It was announced in April 2024 that the season would air two holiday specials exclusively on Hulu and Disney+ internationally. The trailer for Season 23 was revealed at San Diego Comic-Con. This marks the first time since the eighth season episode "Partial Terms of Endearment" in 2010 that an episode of the series has not aired on Fox.

In May 2024, it was announced that a full season would be broadcast in 2025.
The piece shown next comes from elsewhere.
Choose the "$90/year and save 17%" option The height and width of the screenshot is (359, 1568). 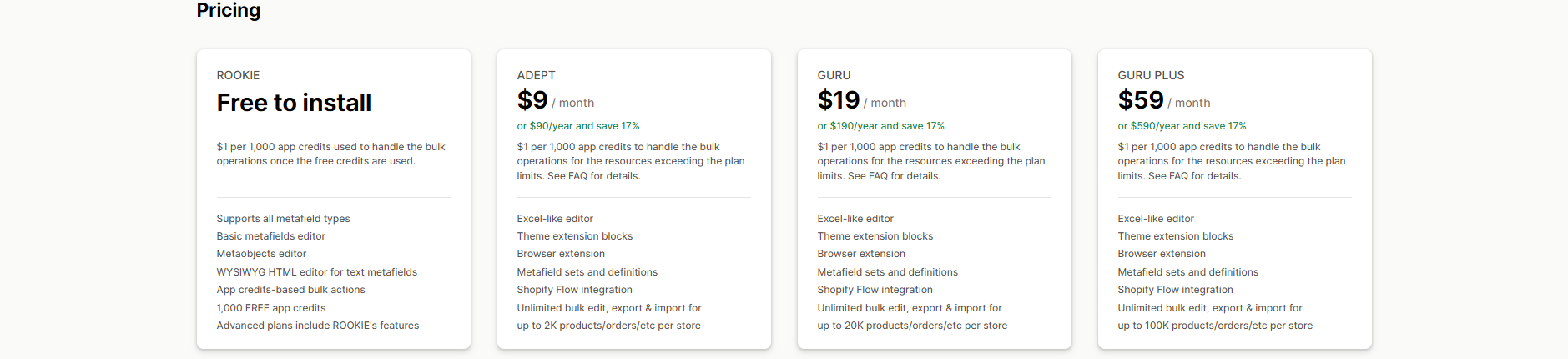[577, 126]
This season saw the show returning to air new episodes on Sundays instead of Wednesdays; from February 23 to March 23, 2025, the series aired at 8 p.m.; the February 16, 2025 broadcast, however, aired at 10 p.m. due to extended broadcasting of the 2025 Daytona 500 in some markets. From March 30 to May 18, episodes aired at 8:30 p.m. following The Simpsons as a result of the latter returning to its normal timeslot after a three-month hiatus. From May 29 to its final episode on July 17, episodes from this season aired on Thursdays at 9 p.m.

===25th anniversary===
The series celebrated its 25th anniversary on April 19, 2024, at PaleyFest LA in which the cast and crew did a live table reading of an upcoming episode of the series. The holiday specials premiering on Hulu were announced the following day. The Halloween and Christmas episodes Peter, Peter, Pumpkin Cheater and Gift of the White Guy, respectively, were released in celebration of the series' 25th anniversary. In addition, Peter guest starred in an episode of Hot Ones.

==Release==
The holiday specials premiered on Hulu on October 14 and November 25, 2024, while the full season premiered on Fox on February 16, 2025 during the 2024–25 television season on Fox's Animation Domination block, where it aired along with The Great North, Krapopolis, Grimsburg, and The Simpsons. Beginning on May 29, 2025, the show moved to Thursday nights where it aired alongside Bob's Burgers, The Great North, and Grimsburg.